Date April 3, 2014 01:34

Forming a radius smaller than the metal thickness is a suitable technique for the air bend in Figure 1. Scoring, grooving, beading, perforating, or interruptive slitting weakens the bending track. Scoring is the most commonly used technique. The score depth should not be deeper than one-third the metal thickness in steel roll forming machine applications. If the score is deeper than one-third the metal thickness, the metal may break at the scored track. In hot roll forming, a grooving track is easy to form and prevents corner cracking. The beading technique is suitable for thin metal applications. Beading doesn't break the protective coating and doesn't reduce the thickness at the bent section.

A rotary punch performs perforating or interruptive slitting. The False-bend Technique The false-bend technique exposes the blind bend (the air bend) to the top roll or bottom roll by curving a straight section (see Figure 2). After the section is curved, the top roll can physically reach the interior bend and form it to 90 degrees precisely.

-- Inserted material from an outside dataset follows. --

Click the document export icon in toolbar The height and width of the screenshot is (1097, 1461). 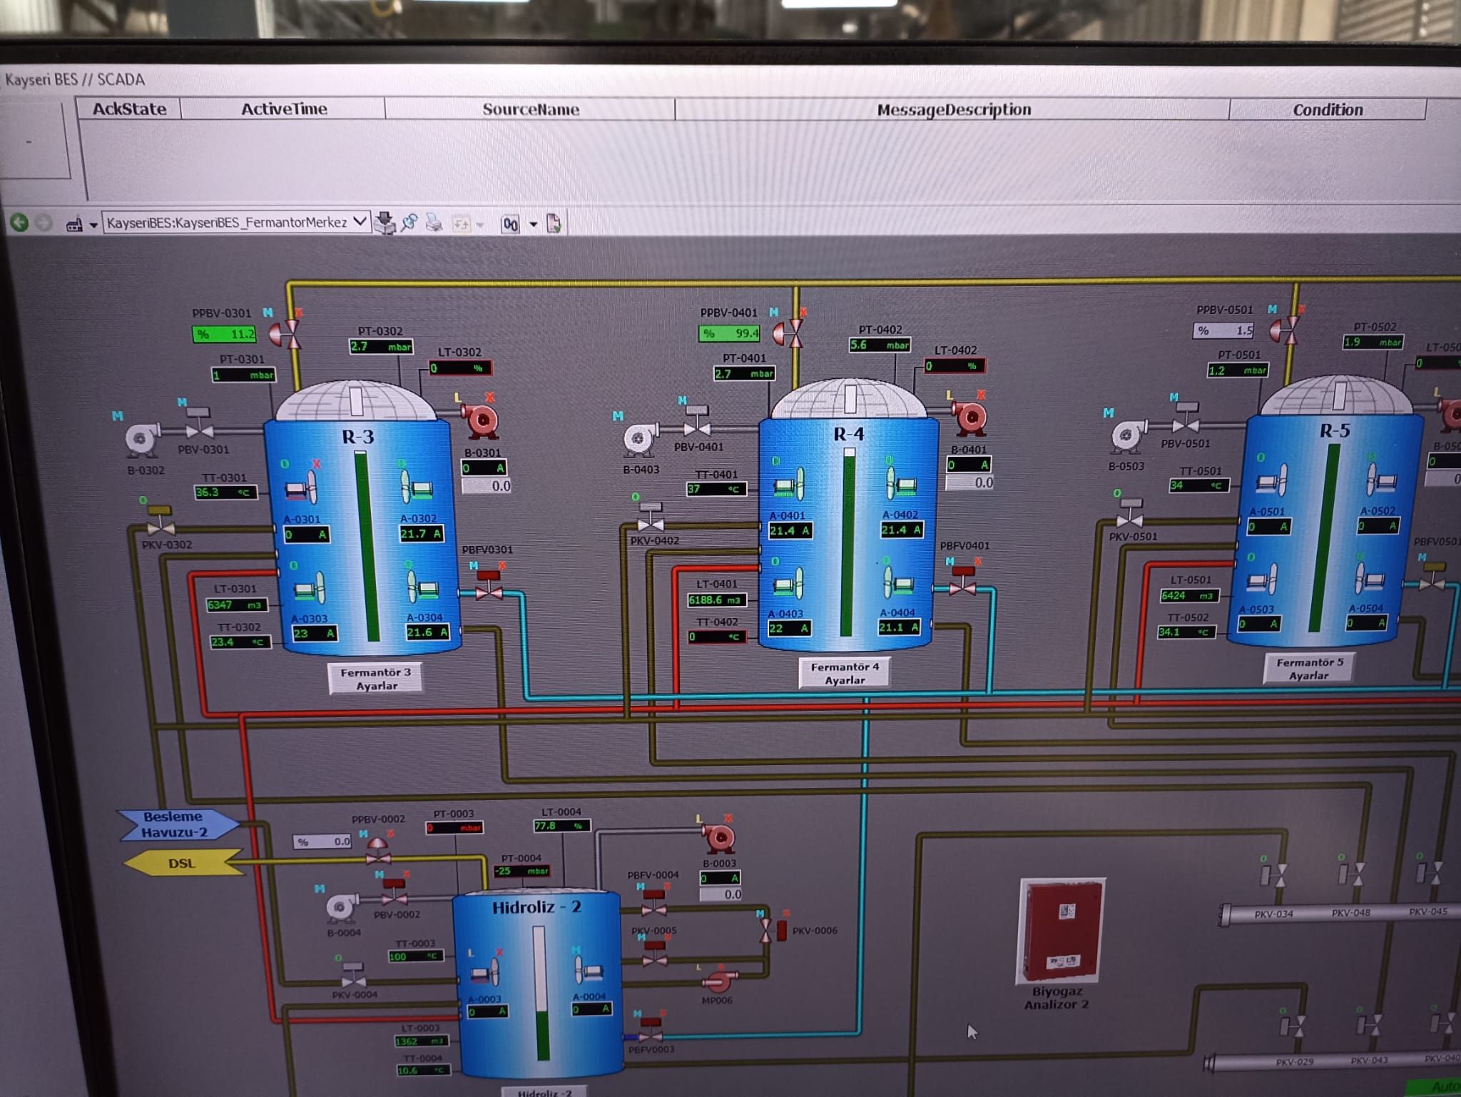point(554,223)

The station after the false-bend station flattens the curve. Usually the false-bend design needs an additional station. The Vertical Side roll forming machine manufacturer Technique The vertical side roll located at the outside of the bend is the outer side roll. The forming force from the outer side roll has the same direction as the bending action. It forms a better-quality bend than the conventional rolls.

The vertical side roll located at the inside of the bend is the inner side roll. The function of the inner side roll is forming the desired radius at the bend. The single roll design in Figure 3Acannot control the radius dimension because tooling cannot reach the inner corner. The double side roll design in Figure 3Bforms the profile and the dimension more accurately than the roll design in 3A. The side rolls, which are mounted in the same central line plane as the conventional metal roll forming machine, are called stationary side rolls, as shown in Figure 3A and Figure 3B. The stationary side rolls and conventional rolls form a rotational extrusion head that squeezes the formed section from all directions: up, down, left, and right. This extrusion process provides strict control over the profile and dimension. Single side rolls and double side rolls can be mounted before the conventional roll station (see Figure 3C). This arrangement allows more space for large side rolls.